Spending more time on your skincare routine can be a recipe for better skin (especially if you dwell longer on properly cleansing your complexion) but it can also ‘overwhelm’ it, leading to irritation and breakouts, if you go about it the wrong way. Getting carried away and experimenting with layering lots of new products or starting many new actives at the same time, such as retinols, should be avoided.
Furthermore, while starting retinol when you are spending more time indoors (allowing more protection against UV rays) seems wise, the super ingredient can also cause ‘skin purging’ aka breakouts, due to an increase in cell turnover. This unfortunate side effect is caused by an increase in excess sebum and skin build-up that can clog pores. To lessen the effect, build up your retinol (or any other active) tolerance gradually, by introducing it slowly into your routine, rather than applying it everyday.
Whatever stresses you might have in your life – from work, relationships or family – it can show on your face and at times like these, that state is of course heightened. “A lot happens to our bodies when we are stressed,” says the education expert for Foreo, Chris Luckham. “On a skin level, our body actually increases its oil production which can lead to more dilated and swollen pores and breakouts.”
Dr Nathalie Broussard, Shiseido’s scientific communications director agrees, citing a 2018 study carried out by the Japan Aerospace Exploration Agency. It found that “stress and anxiety had visible effects on the skin including decreased barrier function, increased sebum production and an increased inflammation factor. Consequently, the skin had trouble retaining moisture and became dehydrated. It was more fragile, making it extra sensitive to excess sebum too.”
Diet and alcohol
“A bad diet can cause issues in the gut and result in unwanted breakouts,” says the skincare expert and No7 ambassador Michaella Bolder, “while alcohol can trigger them due to the high sugar intake.”

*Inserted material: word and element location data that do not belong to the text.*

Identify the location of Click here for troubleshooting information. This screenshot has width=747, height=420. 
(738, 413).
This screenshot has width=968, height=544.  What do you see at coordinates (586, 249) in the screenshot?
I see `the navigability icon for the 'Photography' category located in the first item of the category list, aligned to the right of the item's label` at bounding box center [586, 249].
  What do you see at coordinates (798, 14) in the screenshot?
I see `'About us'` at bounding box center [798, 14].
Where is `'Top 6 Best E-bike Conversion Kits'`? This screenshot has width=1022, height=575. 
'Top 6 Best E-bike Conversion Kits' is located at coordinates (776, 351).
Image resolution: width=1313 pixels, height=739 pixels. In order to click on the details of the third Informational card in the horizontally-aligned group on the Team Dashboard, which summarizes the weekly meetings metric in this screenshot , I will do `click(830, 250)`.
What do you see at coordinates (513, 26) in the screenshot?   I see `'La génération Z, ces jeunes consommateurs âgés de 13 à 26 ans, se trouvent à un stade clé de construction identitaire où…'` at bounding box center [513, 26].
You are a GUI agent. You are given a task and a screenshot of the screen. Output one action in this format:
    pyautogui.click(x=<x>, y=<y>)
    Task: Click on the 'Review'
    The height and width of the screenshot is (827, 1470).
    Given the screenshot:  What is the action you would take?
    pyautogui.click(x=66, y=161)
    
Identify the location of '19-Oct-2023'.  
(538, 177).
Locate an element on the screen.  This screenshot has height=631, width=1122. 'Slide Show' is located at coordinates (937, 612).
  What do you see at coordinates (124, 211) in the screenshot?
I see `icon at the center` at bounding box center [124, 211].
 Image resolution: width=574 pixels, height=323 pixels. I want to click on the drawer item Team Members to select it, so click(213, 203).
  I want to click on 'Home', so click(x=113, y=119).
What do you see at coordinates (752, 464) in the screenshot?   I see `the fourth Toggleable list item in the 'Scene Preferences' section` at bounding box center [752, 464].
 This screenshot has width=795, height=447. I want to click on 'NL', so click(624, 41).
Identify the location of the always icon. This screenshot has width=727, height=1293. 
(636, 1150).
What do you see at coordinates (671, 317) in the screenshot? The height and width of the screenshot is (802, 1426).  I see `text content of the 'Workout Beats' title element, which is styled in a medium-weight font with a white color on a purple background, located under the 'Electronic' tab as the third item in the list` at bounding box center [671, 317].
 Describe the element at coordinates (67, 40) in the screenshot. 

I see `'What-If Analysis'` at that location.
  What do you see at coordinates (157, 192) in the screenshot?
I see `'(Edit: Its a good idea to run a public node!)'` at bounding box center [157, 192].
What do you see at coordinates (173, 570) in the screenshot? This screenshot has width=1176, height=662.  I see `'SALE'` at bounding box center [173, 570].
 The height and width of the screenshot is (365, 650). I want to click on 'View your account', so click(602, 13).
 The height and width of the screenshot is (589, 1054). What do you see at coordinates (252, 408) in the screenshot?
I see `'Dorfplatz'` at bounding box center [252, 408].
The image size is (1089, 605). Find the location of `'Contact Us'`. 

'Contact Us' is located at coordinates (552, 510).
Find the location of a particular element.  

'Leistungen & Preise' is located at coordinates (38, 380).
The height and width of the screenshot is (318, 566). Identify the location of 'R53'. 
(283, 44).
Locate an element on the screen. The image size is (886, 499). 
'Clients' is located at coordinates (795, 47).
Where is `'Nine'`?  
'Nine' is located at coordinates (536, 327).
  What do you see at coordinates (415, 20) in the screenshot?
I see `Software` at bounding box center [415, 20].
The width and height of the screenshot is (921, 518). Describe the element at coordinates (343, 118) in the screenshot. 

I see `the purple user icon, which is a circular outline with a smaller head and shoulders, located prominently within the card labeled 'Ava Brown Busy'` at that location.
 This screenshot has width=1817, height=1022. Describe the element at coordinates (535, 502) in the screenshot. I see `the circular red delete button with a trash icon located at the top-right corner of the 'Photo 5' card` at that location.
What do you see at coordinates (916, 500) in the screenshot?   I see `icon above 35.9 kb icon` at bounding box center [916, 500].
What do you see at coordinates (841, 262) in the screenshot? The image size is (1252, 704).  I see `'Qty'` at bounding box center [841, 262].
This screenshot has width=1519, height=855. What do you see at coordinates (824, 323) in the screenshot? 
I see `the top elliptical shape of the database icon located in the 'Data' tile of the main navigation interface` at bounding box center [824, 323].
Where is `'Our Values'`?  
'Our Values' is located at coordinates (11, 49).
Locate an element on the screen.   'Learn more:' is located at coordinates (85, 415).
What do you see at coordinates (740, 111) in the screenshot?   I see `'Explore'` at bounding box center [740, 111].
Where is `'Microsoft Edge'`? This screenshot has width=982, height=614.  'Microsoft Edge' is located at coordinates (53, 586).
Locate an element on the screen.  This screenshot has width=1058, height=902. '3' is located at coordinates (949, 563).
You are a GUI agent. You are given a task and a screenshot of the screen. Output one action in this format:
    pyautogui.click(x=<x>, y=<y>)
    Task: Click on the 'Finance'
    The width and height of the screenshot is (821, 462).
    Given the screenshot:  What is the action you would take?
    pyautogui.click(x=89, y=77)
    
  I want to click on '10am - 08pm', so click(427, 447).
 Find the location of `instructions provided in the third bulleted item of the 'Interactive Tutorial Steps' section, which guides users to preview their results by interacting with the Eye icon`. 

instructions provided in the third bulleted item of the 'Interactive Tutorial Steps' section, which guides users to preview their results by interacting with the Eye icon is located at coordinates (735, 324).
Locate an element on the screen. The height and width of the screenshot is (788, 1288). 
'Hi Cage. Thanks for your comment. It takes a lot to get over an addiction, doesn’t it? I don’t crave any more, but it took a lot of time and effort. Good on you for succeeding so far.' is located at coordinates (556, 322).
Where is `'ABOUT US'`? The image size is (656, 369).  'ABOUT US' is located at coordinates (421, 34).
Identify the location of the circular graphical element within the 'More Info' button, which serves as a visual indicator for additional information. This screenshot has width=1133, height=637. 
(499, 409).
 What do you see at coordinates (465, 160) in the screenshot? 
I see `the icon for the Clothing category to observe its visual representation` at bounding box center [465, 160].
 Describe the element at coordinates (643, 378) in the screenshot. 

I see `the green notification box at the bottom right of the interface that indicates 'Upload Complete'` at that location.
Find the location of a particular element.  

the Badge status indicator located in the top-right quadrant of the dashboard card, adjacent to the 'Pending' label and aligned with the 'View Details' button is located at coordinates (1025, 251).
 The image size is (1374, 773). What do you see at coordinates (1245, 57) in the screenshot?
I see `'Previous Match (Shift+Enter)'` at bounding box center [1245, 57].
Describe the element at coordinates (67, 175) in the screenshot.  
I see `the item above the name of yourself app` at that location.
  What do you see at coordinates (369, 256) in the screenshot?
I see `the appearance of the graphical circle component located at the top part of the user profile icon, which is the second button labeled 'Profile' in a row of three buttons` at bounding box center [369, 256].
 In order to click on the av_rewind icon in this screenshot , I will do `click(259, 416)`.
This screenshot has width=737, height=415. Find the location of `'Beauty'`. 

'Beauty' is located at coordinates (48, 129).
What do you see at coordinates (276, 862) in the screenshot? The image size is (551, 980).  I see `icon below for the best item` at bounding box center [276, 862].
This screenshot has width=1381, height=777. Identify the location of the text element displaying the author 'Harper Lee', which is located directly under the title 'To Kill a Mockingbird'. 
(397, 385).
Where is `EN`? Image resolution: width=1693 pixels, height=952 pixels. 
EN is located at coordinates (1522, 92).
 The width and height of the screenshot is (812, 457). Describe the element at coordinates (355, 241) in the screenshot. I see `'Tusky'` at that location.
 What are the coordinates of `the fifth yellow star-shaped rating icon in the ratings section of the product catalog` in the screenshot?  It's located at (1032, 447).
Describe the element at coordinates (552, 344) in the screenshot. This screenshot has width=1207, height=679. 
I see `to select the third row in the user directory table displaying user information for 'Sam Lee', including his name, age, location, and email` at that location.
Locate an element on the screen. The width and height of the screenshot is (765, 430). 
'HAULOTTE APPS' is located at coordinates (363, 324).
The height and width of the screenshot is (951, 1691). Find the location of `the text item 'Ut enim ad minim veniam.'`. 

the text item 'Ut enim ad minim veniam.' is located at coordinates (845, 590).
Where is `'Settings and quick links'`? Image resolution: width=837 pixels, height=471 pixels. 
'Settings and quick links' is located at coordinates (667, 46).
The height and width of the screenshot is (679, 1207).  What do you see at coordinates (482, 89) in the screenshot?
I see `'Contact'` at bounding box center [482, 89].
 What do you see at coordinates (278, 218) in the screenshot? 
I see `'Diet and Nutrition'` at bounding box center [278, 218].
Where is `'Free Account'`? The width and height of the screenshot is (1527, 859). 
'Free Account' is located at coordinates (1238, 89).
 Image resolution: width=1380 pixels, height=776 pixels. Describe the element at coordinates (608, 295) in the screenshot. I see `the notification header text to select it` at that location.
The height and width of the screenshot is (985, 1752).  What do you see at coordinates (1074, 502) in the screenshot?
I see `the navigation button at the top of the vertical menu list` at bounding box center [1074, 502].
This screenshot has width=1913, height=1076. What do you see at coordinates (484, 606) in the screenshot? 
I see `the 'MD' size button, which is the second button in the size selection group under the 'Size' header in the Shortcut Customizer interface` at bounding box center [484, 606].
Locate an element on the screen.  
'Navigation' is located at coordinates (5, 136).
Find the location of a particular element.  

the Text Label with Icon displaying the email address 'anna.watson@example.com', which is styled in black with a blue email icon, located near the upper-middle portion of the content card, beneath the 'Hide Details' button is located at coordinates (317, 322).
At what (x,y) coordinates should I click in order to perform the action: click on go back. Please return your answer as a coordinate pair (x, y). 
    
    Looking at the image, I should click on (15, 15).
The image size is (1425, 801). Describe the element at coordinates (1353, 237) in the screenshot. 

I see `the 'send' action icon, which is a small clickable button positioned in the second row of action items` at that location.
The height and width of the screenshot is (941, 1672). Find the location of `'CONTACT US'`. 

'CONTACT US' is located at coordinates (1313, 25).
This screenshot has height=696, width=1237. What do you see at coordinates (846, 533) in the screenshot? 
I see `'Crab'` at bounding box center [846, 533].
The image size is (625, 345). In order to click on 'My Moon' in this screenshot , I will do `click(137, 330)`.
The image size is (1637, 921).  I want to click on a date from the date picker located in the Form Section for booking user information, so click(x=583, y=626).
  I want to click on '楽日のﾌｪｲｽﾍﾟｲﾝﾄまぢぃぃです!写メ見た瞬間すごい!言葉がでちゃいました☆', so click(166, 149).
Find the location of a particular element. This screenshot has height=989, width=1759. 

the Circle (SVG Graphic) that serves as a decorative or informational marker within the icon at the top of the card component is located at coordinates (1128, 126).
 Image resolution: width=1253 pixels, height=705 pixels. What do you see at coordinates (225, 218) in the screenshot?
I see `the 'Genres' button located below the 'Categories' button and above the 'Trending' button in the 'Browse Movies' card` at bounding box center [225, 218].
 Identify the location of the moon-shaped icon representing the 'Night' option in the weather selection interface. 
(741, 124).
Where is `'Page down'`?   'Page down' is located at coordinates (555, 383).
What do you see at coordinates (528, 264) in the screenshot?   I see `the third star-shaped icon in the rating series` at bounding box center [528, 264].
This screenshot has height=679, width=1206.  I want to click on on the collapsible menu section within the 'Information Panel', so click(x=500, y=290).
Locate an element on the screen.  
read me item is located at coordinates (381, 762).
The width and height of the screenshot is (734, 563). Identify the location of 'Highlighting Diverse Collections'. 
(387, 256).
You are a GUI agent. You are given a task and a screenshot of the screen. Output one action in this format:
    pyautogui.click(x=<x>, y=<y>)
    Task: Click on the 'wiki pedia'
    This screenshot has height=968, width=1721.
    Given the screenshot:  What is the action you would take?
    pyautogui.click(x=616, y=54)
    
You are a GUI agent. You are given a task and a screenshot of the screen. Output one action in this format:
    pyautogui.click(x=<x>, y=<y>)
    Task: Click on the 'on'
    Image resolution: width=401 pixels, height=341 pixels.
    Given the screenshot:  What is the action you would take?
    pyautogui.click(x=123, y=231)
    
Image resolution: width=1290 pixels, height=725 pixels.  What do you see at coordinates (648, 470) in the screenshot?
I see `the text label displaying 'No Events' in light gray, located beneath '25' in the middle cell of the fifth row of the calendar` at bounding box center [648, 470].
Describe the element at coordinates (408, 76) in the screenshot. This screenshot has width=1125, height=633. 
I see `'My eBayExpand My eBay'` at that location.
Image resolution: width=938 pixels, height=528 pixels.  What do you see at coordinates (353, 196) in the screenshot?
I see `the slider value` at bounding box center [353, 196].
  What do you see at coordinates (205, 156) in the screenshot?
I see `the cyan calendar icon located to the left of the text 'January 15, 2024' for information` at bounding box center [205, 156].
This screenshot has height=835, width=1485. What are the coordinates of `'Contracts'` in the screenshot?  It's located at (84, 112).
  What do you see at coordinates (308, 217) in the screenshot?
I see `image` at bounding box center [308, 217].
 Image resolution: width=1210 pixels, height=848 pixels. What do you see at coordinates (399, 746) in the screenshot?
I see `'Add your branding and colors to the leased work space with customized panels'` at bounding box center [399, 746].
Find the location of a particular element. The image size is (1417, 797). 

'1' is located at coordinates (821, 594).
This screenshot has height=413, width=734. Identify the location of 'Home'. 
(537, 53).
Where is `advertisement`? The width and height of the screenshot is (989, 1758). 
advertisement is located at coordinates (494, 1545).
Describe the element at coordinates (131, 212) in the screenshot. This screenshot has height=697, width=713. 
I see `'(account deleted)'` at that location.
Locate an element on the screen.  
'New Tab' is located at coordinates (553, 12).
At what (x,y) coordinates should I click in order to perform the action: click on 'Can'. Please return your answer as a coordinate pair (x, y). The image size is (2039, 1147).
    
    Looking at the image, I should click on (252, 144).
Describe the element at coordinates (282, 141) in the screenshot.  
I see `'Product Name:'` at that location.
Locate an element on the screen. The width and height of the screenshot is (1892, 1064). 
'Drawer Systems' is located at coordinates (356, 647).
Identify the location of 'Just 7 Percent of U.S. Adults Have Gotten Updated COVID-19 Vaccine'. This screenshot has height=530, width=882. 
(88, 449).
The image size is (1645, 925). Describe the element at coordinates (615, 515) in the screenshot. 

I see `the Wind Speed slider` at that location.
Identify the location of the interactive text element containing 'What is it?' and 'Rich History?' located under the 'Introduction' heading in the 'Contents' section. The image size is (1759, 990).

A hangover will also dehydrate the skin, leading to the production of more oil to compensate, so your complexion is more likely to become congested.
While we should all focus on not touching our faces right now, it’s easier said than done. Inadequate working-from home conditions, especially where you don’t have a proper desk or monitor, can exacerbate the problem as you can find yourself leaning your head on your hands.
“When we touch our face, it’s usually in one position until the arm or wrist gets sore, so we move to another, touching another area of the face,” says the education expert for Foreo, Chris Luckham. Unfortunately, “hands are the best transporter for acne bacteria. We mostly notice breakouts along the jaw or temples for this reason.”
The link between pollution and skin complaints is widely documented, with premature ageing as well as breakouts the dreaded result. Unfortunately, while we might think we are safe indoors, Dr Broussard warns that isn’t strictly true.
“Just because we’re inside all day doesn’t mean our skin is protected. Of course, it’s spared many of the usual aggressions like UV rays and pollution, but lockdown takes a toll on our skin through the dry heat from our heating systems and the numerous indoor pollutants, especially from cooking. Time spent in the kitchen exposes the skin to volatile particles which oxidise tissue and increase the skin’s level of inflammation.”